Work instructions: Copy out the lines verbatim, everything from the line containing "Where should I click to: Switch" down to the line containing "pos(24,548)", with both of those lines included.

** Start **

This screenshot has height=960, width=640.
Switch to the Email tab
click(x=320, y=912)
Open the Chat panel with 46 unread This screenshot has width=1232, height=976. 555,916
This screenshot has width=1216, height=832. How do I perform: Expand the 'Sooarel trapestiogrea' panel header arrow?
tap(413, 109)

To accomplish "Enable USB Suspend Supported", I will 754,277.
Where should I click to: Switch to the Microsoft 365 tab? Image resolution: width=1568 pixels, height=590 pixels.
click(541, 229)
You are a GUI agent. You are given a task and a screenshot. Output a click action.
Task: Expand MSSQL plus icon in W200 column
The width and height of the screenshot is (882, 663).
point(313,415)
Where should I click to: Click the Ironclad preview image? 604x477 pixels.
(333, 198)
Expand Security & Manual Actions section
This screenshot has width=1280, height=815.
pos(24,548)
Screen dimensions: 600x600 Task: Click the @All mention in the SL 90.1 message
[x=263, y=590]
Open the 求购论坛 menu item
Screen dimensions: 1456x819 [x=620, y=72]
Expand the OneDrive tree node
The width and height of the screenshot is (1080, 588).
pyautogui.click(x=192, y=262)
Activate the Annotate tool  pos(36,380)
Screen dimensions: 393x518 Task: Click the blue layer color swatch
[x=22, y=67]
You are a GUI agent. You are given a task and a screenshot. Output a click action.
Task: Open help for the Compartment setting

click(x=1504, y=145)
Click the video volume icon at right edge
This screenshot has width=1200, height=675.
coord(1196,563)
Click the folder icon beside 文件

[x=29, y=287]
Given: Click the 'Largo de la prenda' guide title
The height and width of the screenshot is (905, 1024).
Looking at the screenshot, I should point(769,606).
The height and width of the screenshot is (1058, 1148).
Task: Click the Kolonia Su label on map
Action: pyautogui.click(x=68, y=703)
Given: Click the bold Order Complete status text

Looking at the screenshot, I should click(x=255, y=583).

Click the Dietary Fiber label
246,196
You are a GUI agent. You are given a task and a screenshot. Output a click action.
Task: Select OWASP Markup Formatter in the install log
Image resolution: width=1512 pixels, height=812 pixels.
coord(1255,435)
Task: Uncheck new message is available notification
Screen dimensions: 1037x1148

** End **

Solution to this exercise:
Where should I click to: Switch to the Microsoft 365 tab? Image resolution: width=1568 pixels, height=590 pixels.
click(541, 229)
You are a GUI agent. You are given a task and a screenshot. Output a click action.
Task: Expand MSSQL plus icon in W200 column
The width and height of the screenshot is (882, 663).
point(313,415)
Where should I click to: Click the Ironclad preview image? 604x477 pixels.
(333, 198)
Expand Security & Manual Actions section
This screenshot has width=1280, height=815.
pos(24,548)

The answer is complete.